### ページ抜粋 ###

1970年代に中東を拠点にして世界各地で凶悪なテロを繰り返して多くの人命を奪い、日本の国家としての威信を失墜させた日本赤軍の頭目・重信房子(敬称不要)が懲役20年の刑期を終えて癌で入院していた医療刑務所から出所しました。76歳になっています。
このニュースを新聞やテレビの報道番組は「改心」「転向」を強調しながらも内心では憧れの女性戦士の復活を熱狂的に「歓迎」しているようです。やはり1970年代のマスコミは学生運動の活動家を多数採用していたので残滓がまだ力を持っているのでしょう。
重信房子は敗戦の1ヶ月後の昭和20(1945)年9月に東京都世田谷区で生まれましたが、鹿児島県出身の父親は日蓮宗の殺生坊主・井上日召が指揮した「血盟団」のテロリスト養成所だった金鶏学院の門下生で、幼い重信房子は多大な影響を受けたようです。
東京第1商業高校を卒業すると小学校の教員を志望し、大手醤油会社で勤務しながら明治大学文学部史学地理学科の夜間部に進学して雄弁部と文学研究会に入りましたが、この文学研究会が学内の学生運動の主導的組織で、2年になって学費値上げ反対する明大闘争に参加したことで注目され、全学連内で立場を失った共産主義者同盟の再建への協力を要請されると学内の学生運動の主要幹部として活動するようになりました。この頃の学生運動の活動家によると「女性がセクト内で頭角を現すには肉体を与えて虜にするのが常套手段で、重信房子は美人だったから多くの男が籠絡されたのだろう」とことでした。

### 与えられた記録 ###

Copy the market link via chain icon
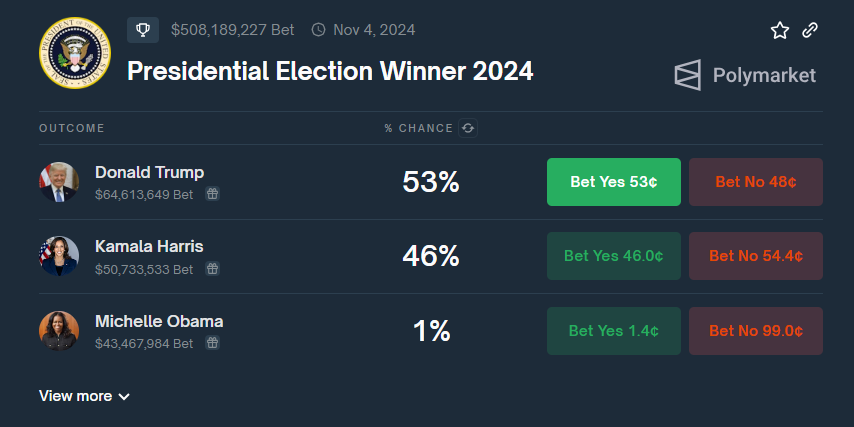Image resolution: width=854 pixels, height=427 pixels. tap(810, 30)
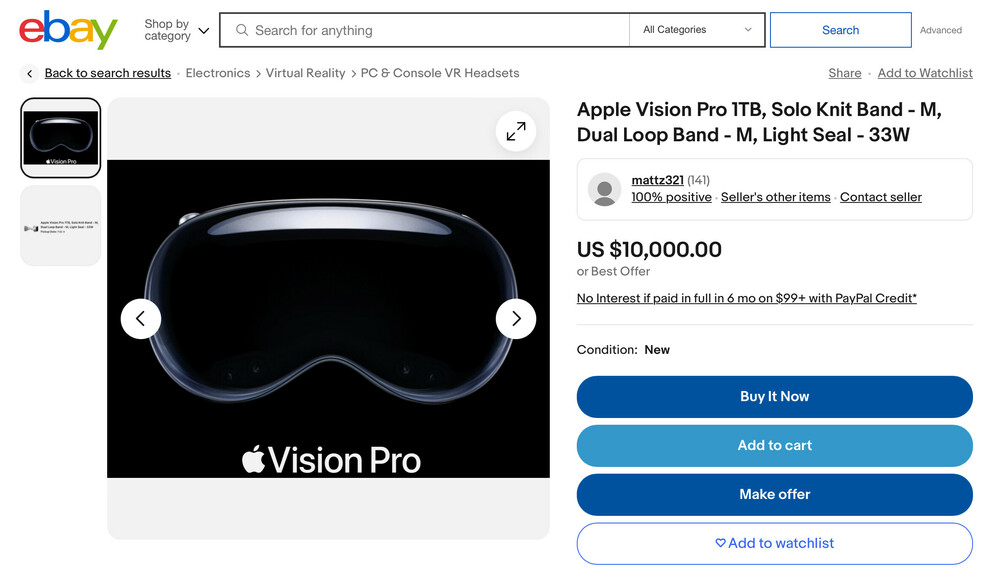Click the eBay logo

coord(68,30)
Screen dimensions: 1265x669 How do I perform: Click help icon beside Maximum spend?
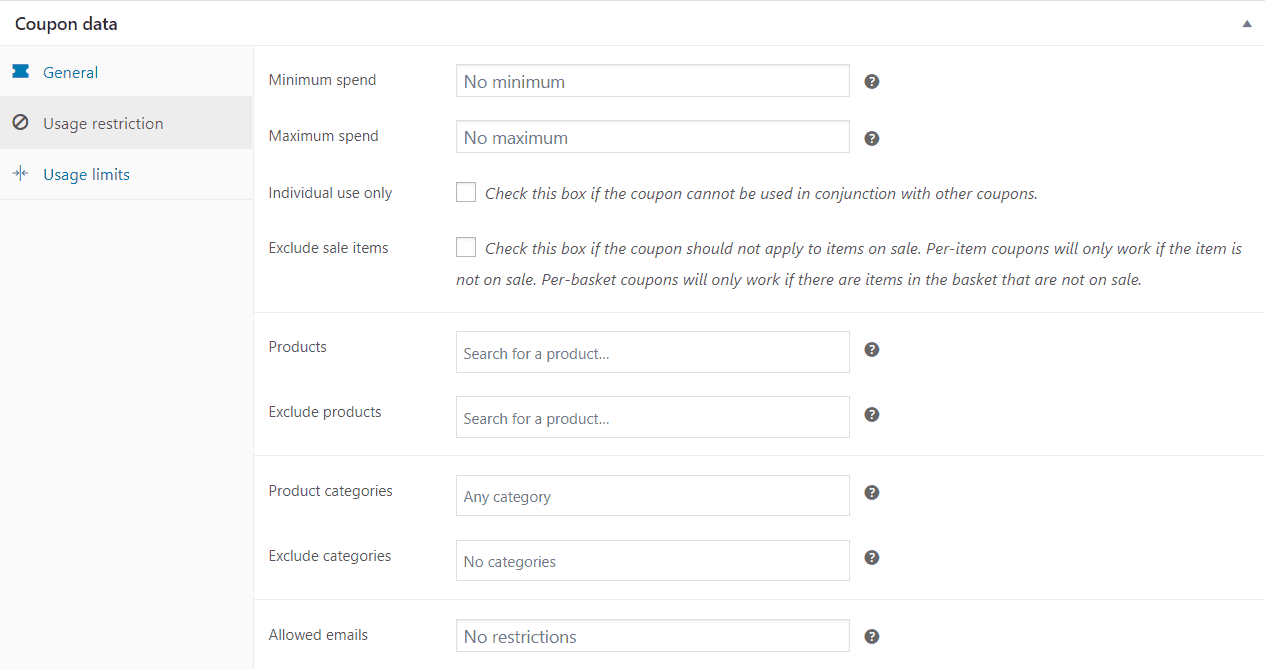872,138
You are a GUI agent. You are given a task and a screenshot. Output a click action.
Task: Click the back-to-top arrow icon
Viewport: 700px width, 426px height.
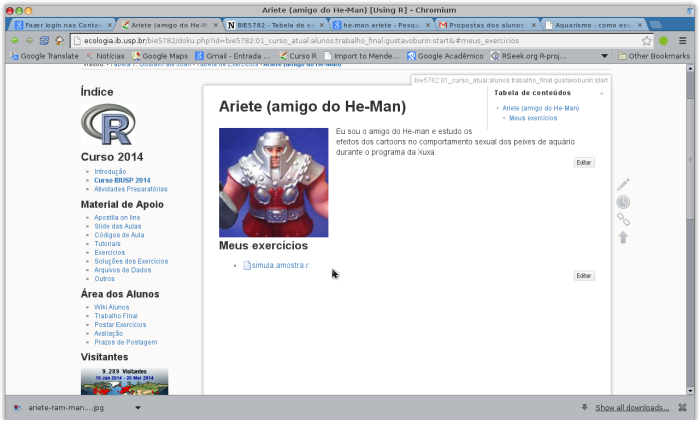(623, 237)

###

取り組む課題:
a) 重信房子に関する抜粋によると、重信房子が明治大学の学内で注目されるようになったのはなぜですか。一〜三文で説明してください。
b) 重信房子に関する抜粋のうち、「1970年代に中東を拠点にし」で始まり「多大な影響を受けたようです。」に至るまでの部分を、そのまま書き写してください。

各項目の解答:
a) 2年生になって、学費値上げに反対する明大闘争に参加したためです。

b)
1970年代に中東を拠点にして世界各地で凶悪なテロを繰り返して多くの人命を奪い、日本の国家としての威信を失墜させた日本赤軍の頭目・重信房子(敬称不要)が懲役20年の刑期を終えて癌で入院していた医療刑務所から出所しました。76歳になっています。
このニュースを新聞やテレビの報道番組は「改心」「転向」を強調しながらも内心では憧れの女性戦士の復活を熱狂的に「歓迎」しているようです。やはり1970年代のマスコミは学生運動の活動家を多数採用していたので残滓がまだ力を持っているのでしょう。
重信房子は敗戦の1ヶ月後の昭和20(1945)年9月に東京都世田谷区で生まれましたが、鹿児島県出身の父親は日蓮宗の殺生坊主・井上日召が指揮した「血盟団」のテロリスト養成所だった金鶏学院の門下生で、幼い重信房子は多大な影響を受けたようです。